Detection of variance quantitative trait loci (vQTL) can facilitate the discovery of gene-environment (GxE) and gene-gene interactions (GxG). Identifying vQTLs before direct GxE and GxG analyses can considerably reduce the number of tests and the multiple-testing penalty. Despite some methods proposed for vQTL detection, few studies have performed a head-to-head comparison simultaneously concerning false positive rates (FPRs), power, and computational time. This work compares three parametric and two non-parametric vQTL tests.
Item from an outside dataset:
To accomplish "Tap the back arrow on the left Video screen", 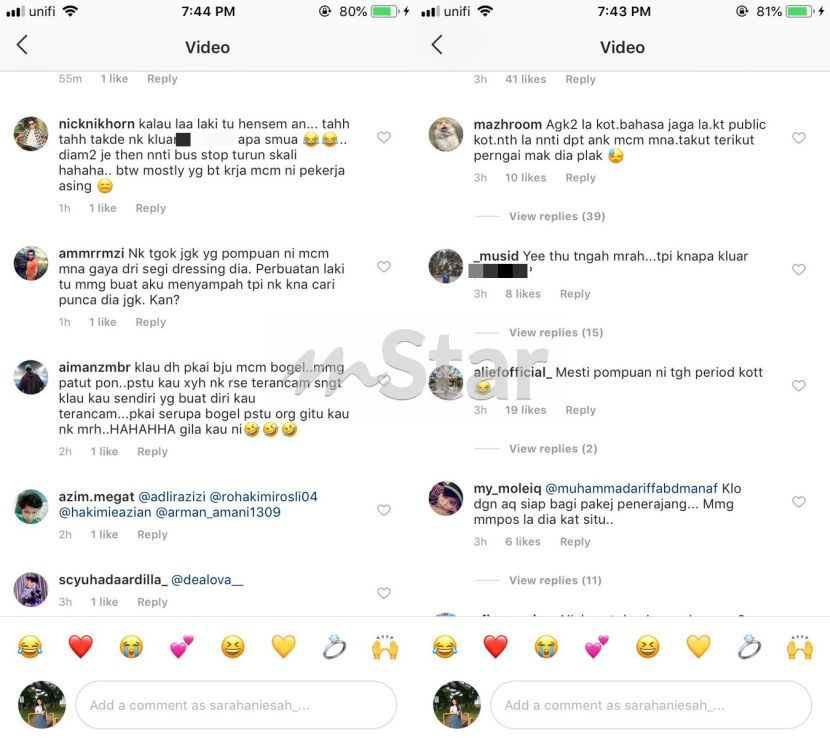I will click(22, 46).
Simulation studies show that the deviation regression model (DRM) and Kruskal-Wallis test (KW) are the most recommended parametric and non-parametric tests, respectively. The quantile integral linear model (QUAIL, non-parametric) appropriately preserves the FPR under normally or non-normally distributed traits. However, its power is never among the optimal choices, and its computational time is much longer than that of competitors. The Brown-Forsythe test (BF, parametric) can suffer from severe inflation in FPR when SNP’s minor allele frequencies < 0.2. The double generalized linear model (DGLM, parametric) is not valid for non-normally distributed traits, although it is the most powerful method for normally distributed traits. Considering the robustness (to outliers) and computation time, I chose KW to analyze four lipid traits in the Taiwan Biobank. I further showed that GxE and GxG were enriched among 30 vQTLs identified from the four lipid traits.